### Passage to read
⁂
Why India’s smartphone revolution is a double-edged sword

Imagine you live in a small village in rural India. Your annual income is around $1,800. You’ve never owned (or even used) a computer or the internet, or any of the electronics that are a part of daily life in Western nations. Suddenly, you have access to a smartphone.

“To most Indians, the smartphone is their first camera, first TV, first video device, first Walkman, and first MP3 player. It may even be their first alarm clock and calculator,” according to Ravi Agrawal, managing editor of Foreign Policy and former CNN New Delhi bureau chief. That is the dramatic change this small device is bringing to hundreds of millions of Indians, as extremely low-cost smartphones and data plans increasingly become available.

Technology in India has traditionally been only available to the rich, to English speakers, and to city dwellers, Agrawal noted. Indeed, the internet was “long a source of great divides in India,” he said, but the smartphone could start to close the gap.

To be sure, widespread use of smartphones has obvious benefits: improvements in education, greater access to information, higher productivity, more efficiency. But there is a dark side. Use of the device is spreading like wildfire through a population that Agrawal believes hasn’t been adequately prepared to handle mobile technology wisely and safely.

He discussed the issue recently in a talk at the University of Pennsylvania’s Perry World House, based on his new book India Connected: How the Smartphone is Transforming the World’s Largest Democracy.

The smartphone has tremendously accelerated India’s access to the internet. In 2000, only about 2% or 3% of the country’s population owned personal computers and landline telephones, so they were the only ones with access. (In the U.S. at the same time, 50% of people were online.) Ten years later, 100 million Indians were online as many bought PCs or visited cyber cafes. But there were still millions without access. Today, some 465 million Indians are online, out of a population of 1.3 billion, and the number is increasing at the breathtaking rate of three people per second, Agrawal said.

“Most Indians can’t afford PCs; most Indians will never, ever own a PC,” notes Agrawal. Many will never have landline telephones either. But with the smartphone, neither is necessary.

Although most Indians cannot afford to buy iPhones (they cost about $1,200 in that country, the lion’s share of an average citizen’s salary), companies such as Xiaomi, Samsung, Micromax, and Reliance Jio are offering them phones they can afford. In some cases, noted Agrawal, a smartphone can be leased for less than $23. “That’s how cheap it is now to try and get online.”

In addition to breaking the financial barrier, smartphones have broken the language barrier. Most of the population doesn’t speak English, and English used to be a necessity for internet use. But “smartphones have changed all of that,” observed Agrawal. Now if you speak Hindi, Bengali, or one of India’s many other tongues, multilingual software enables you to type, search, and read online.

Even illiterate individuals — of whom there are nearly 300 million in India — can learn to use the device. With the Google Assistant, they can say in their own language, for example, “‘Show me the Taj Mahal,’ and up pops a video showing them this great wonder that they’ve all heard of but never seen,” notes Agrawal. So in some ways the smartphone is a great equalizer.

Fake news on the phone

Yet with all the apparent benefits, “there is so much that can go wrong,” said Agrawal. One problem is the proliferation of “fake news,” which he noted has sparked religiously-motivated lynchings and other violence.
⁂
### Material provided
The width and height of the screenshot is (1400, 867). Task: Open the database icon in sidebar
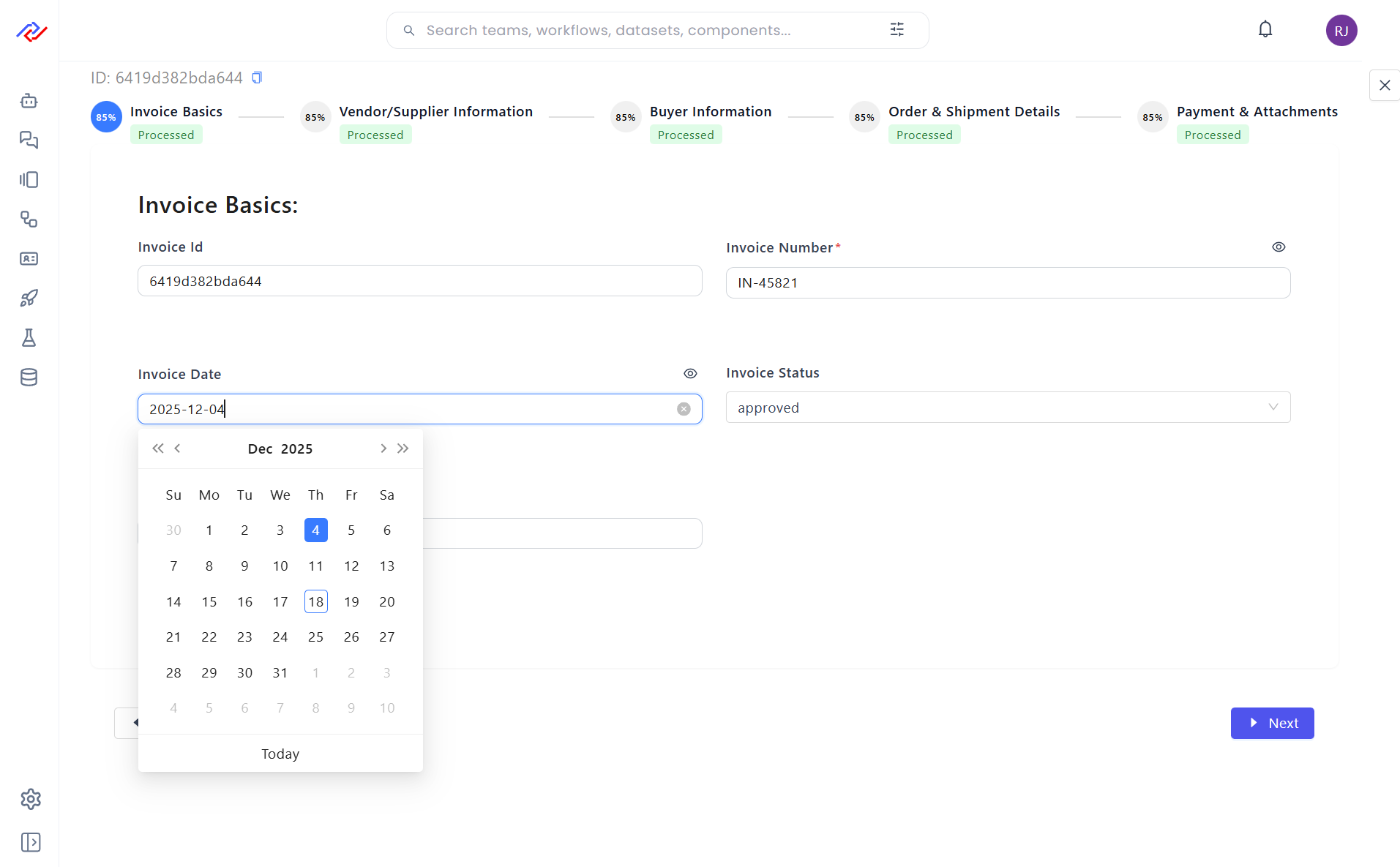pyautogui.click(x=29, y=378)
⁂
### Objectives
A: Answer these questions using the article on India's smartphone revolution:
(i) How many Indians are online today, according to Agrawal?
(ii) For how little can a smartphone be leased in some cases?
(iii) About how many illiterate individuals are there in India?
B: Write out everything in the article on India's smartphone revolution from "Even illiterate individuals" down to "and other violence.", swapping "Taj Mahal" for "Red Fort".
The lines after the article play no part in what follows.

### Expected results
A:
(i) Some 465 million.
(ii) Less than $23.
(iii) Nearly 300 million.

B:
Even illiterate individuals — of whom there are nearly 300 million in India — can learn to use the device. With the Google Assistant, they can say in their own language, for example, “‘Show me the Red Fort,’ and up pops a video showing them this great wonder that they’ve all heard of but never seen,” notes Agrawal. So in some ways the smartphone is a great equalizer.

Fake news on the phone

Yet with all the apparent benefits, “there is so much that can go wrong,” said Agrawal. One problem is the proliferation of “fake news,” which he noted has sparked religiously-motivated lynchings and other violence.